Thank you for sharing this. I love a happy ending...and a new beginning.


----------



## Karen519 (Aug 21, 2006)

*GoldenMum*

GoldenMum

I know Loretta would THANK YOU LOUDLY, if she could!
I'm so glad you got to witness the meeting!
God Bless you!


----------



## KathyL (Jul 6, 2011)

What a good feeling for you to be able to meet the family Loretta went to! And as another poster so rightly put it -- a happy ending and happy new beginning.


----------



## CAROLINA MOM (May 12, 2009)

Thank you for everything you do to help dogs get to their new families.

Seeing Loretta licking the kids in her new family must have been priceless. I know it's a moment that is going to stay with you for a very long time. 

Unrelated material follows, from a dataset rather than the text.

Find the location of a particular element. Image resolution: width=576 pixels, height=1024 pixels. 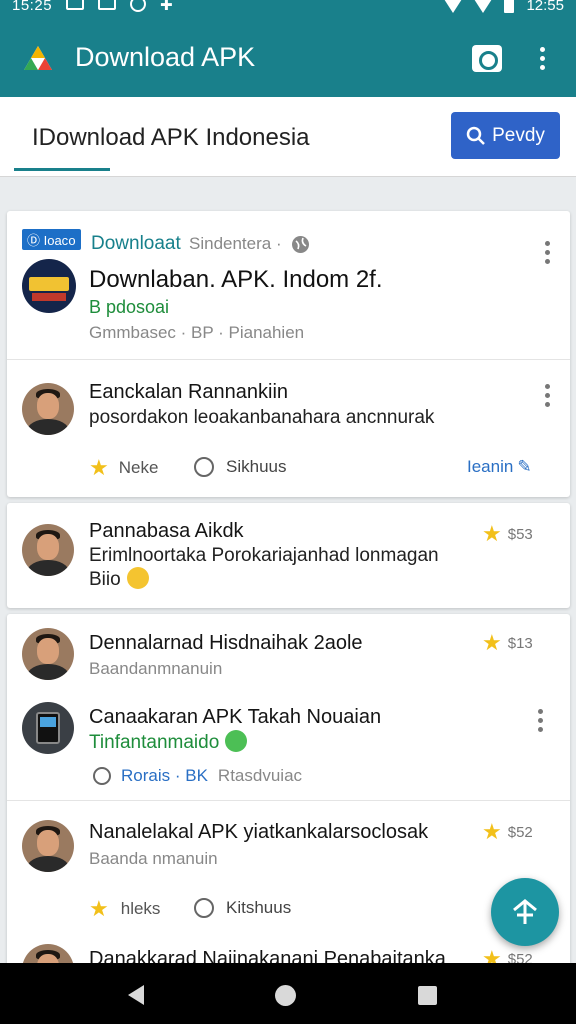

price-label: $53 is located at coordinates (520, 534).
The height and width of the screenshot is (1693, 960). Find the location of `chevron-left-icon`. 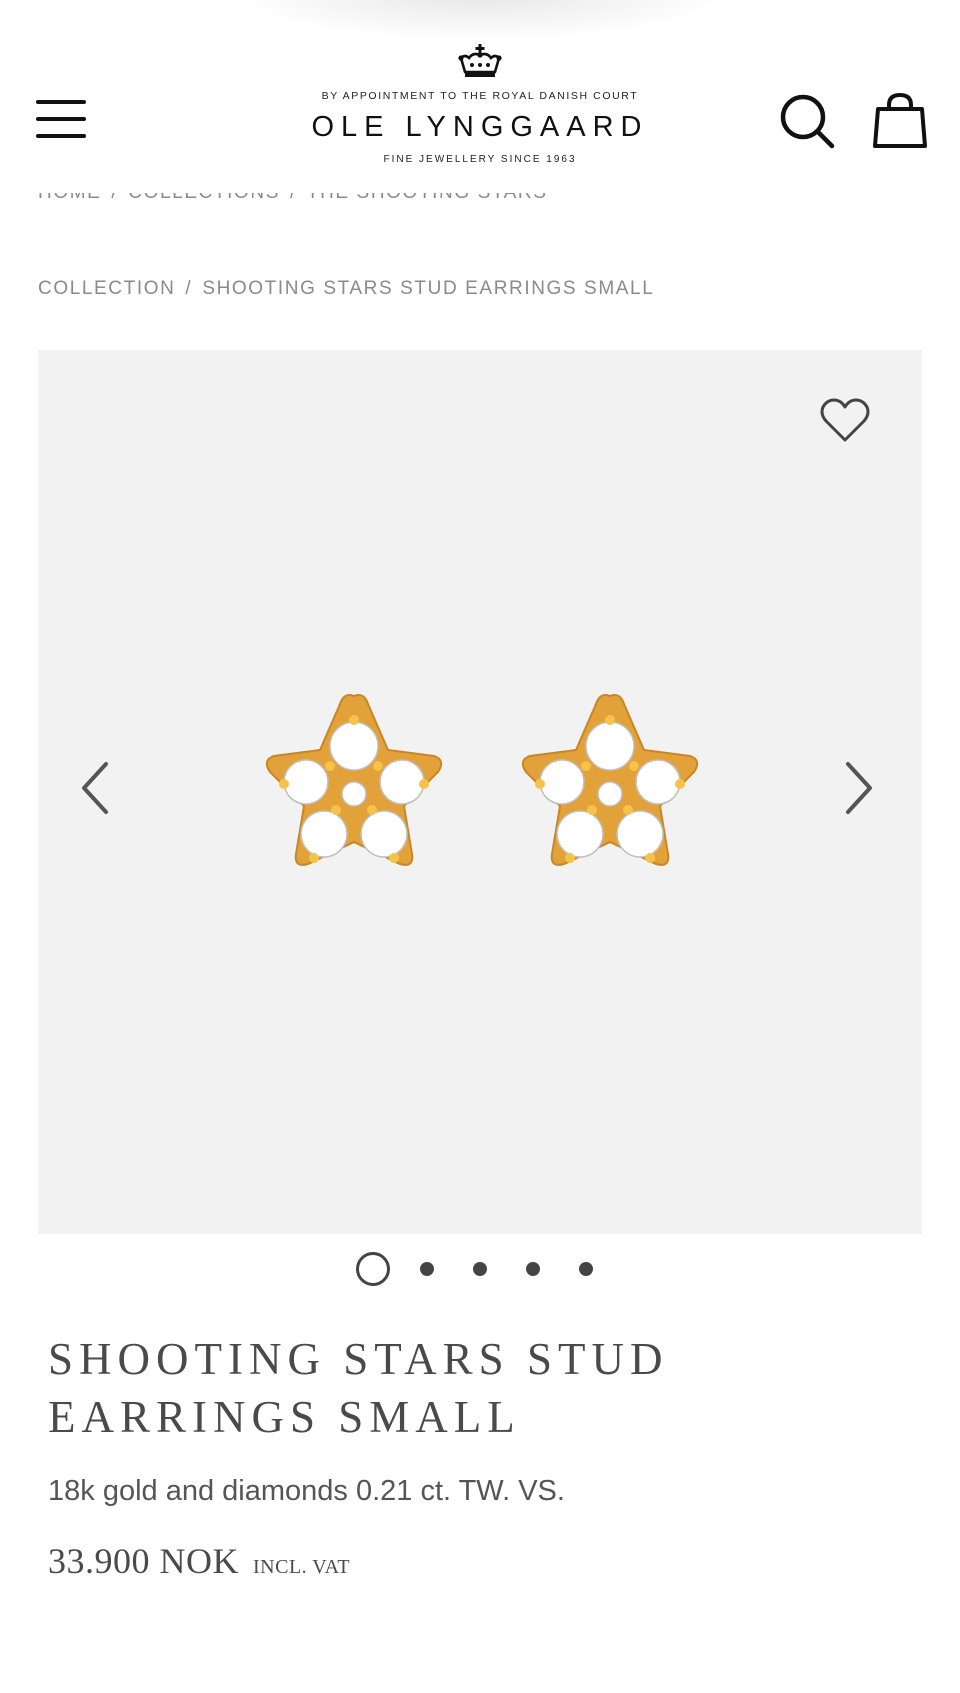

chevron-left-icon is located at coordinates (95, 788).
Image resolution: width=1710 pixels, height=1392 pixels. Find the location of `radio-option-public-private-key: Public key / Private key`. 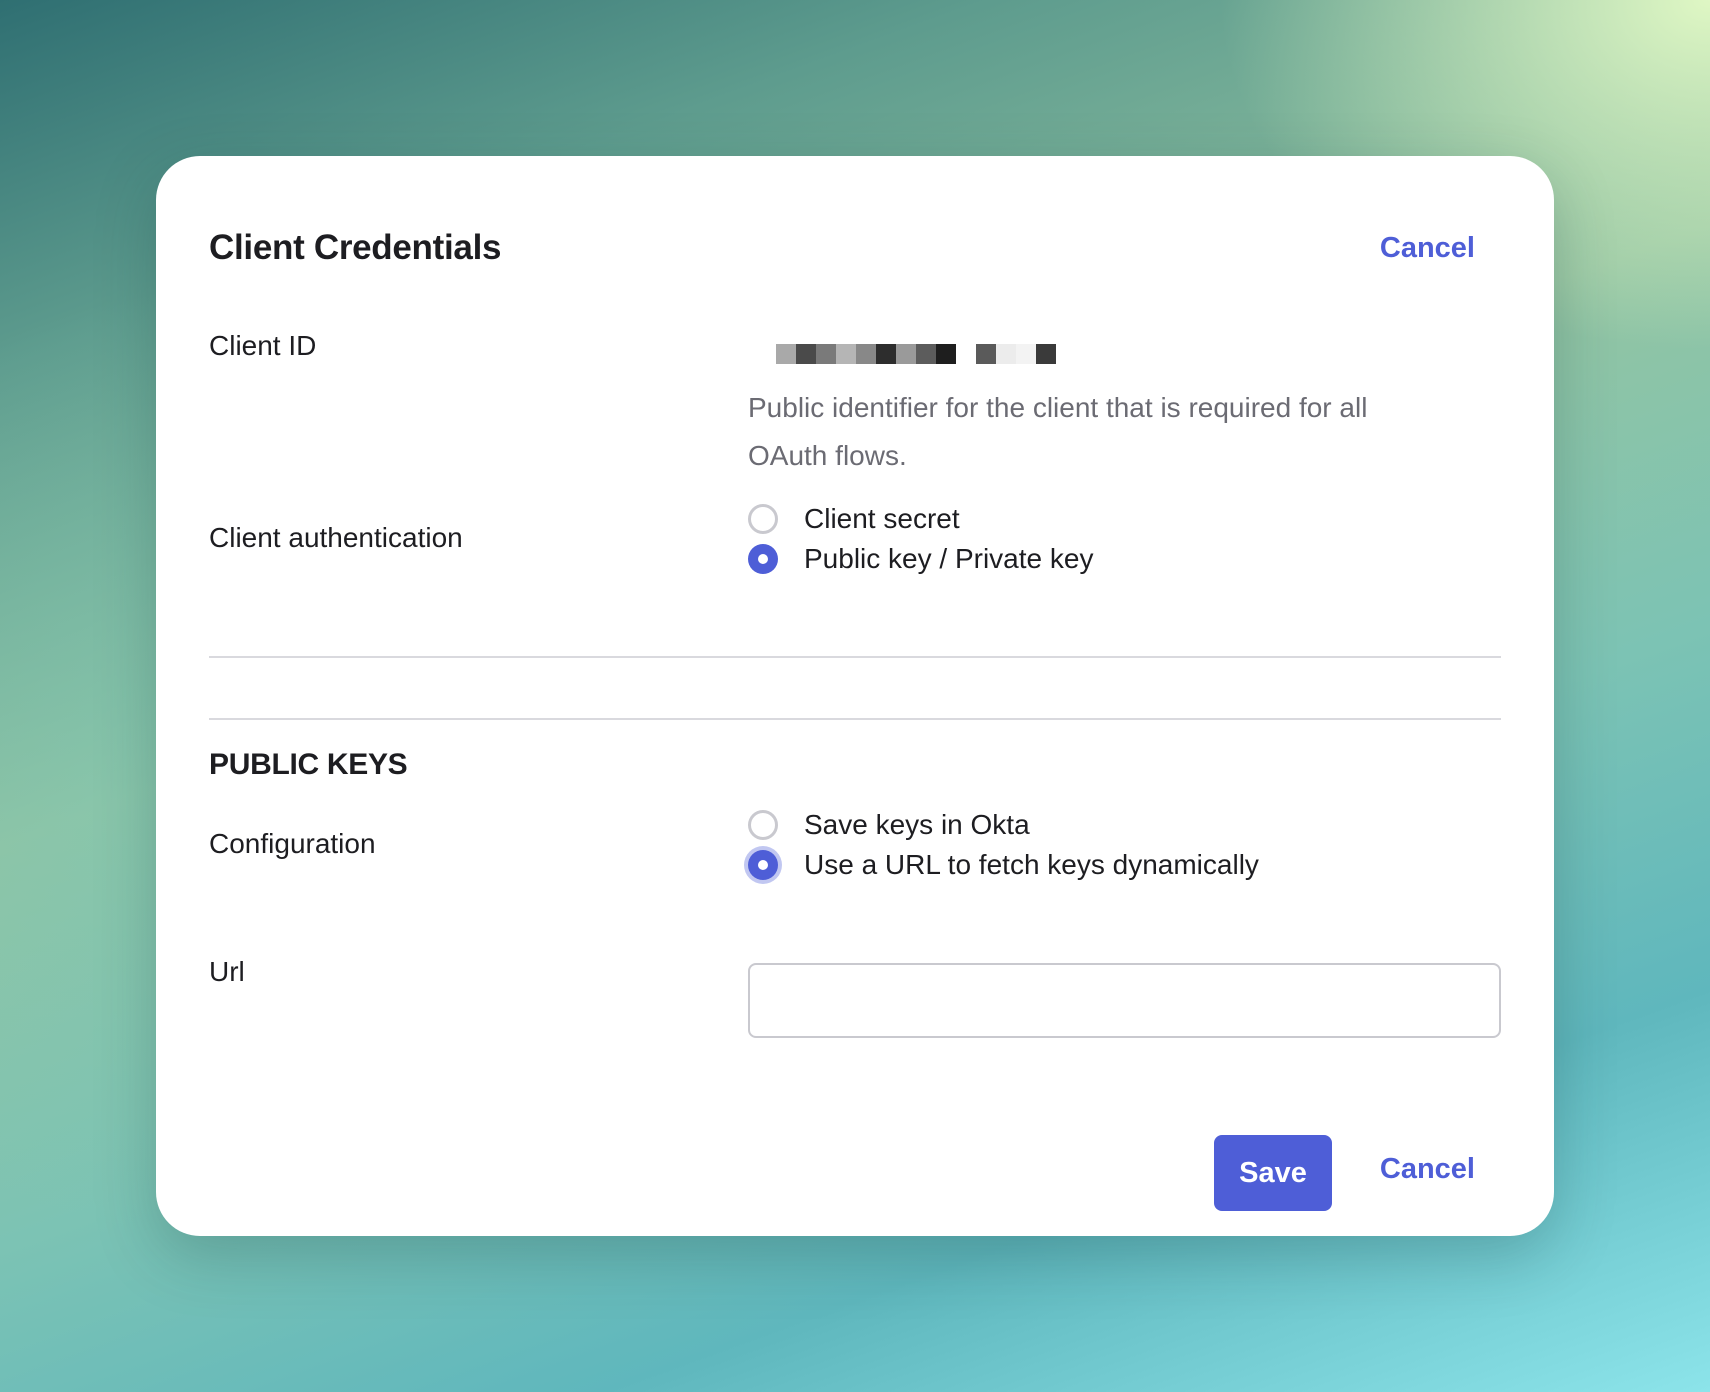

Wonderful story with a great happy ending.


----------



## nolefan (Nov 6, 2009)

Thank you for sharing  A photo is worth a thousand words, isn't it.... My name is on the 'volunteer list" here on GRF for help with driving, but please remember that I am here on the southside of metro Charlotte area and if you ever need help with transport, I would be happy to pitch in. A thousand blessings to you for all you do.
Kristy


----------



## PrincessDi (Jun 8, 2009)

That's so wonderful that Loretta found a forever loving home!!


----------